Other Recommendations worth considering

  • Government must offload the cost of the banking sector clean-ups from its books to the central bank’s balance sheet. This is necessary to allow government some fiscal space on its debt management strategy; and also because the central bank has been managing the process and the recoveries should hence accrue to them. In addition, a portion of profits made by the Central Bank in recent times could be used to start defraying the cost.
  • Once the policies listed above to halt cedi-depreciation are in full operation, the BoG must begin to revise its monetary policy downward as well as ease the capital adequacy ratio of commercial banks immediately after the festive season when demand for imports would have reduced significantly, to allow free flow of loanable funds to the market so as to boost economic activities and engender growth of the economy.
  • Revise the Free SHS Policy to allow those capable to pay fees. Government can provide resources for all in the first term to ensure no one is disadvantaged. Profiling students within the first term can be done to know those who can afford to pay, and they will begin paying from the following term. Whenever a student’s circumstances change whereby they can no longer pay fees, they can write to the school formally for consideration. The alternative is to reintroduce school farms for SHS and Colleges of Education and Nursing to start farming to supplement whatever government provides. The objective of this policy should not only be for students to feed themselves, but to also learn the art of farming before graduating – which can serve as alternative source of livelihood in the future.
  • Re-introduce a more acceptable form of Agyapa policy to raise the funds needed to develop our mineral deposits and other infrastructure.
  • Introduce a high engine capacity vehicle policy to control importation of high fuel consuming vehicles for private use.

    Concluding Remarks

The issues discussed above should provide a mental picture of how the COVID-19 pandemic and ongoing Russian-Ukraine war has affected not only Ghana but also the rest of the world. The BBC on October 17, 2022 reported that over 90 countries across the world have hit the streets protesting against rising cost of food and energy prices. So, it is democratic for anyone to criticise or even demonstrate against the current economic difficulties. However, it must be done on truth and not for personal aggrandisement or due to a pack of lies. Only the ignoramus or those bearing partisan hearts and lenses will say both the pandemic and the war have no effect on our current economic situation.

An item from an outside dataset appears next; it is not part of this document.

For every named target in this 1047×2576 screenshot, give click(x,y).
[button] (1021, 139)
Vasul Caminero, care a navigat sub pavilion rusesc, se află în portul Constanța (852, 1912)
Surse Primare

It is important to recognise as the president admitted, that we are indeed in difficult times and everybody must be on board to get out of the current economic difficulties.

I have offered my little suggestions. You can do the same rather than hitting the streets, which solves nothing but may incur additional cost to the state. Anyway, it is everybody’s democratic right to demonstrate if they choose to do so.

Assallamu Allaikum!

The writer is a Senior Economist, Office of the Senior Presidential Advisor.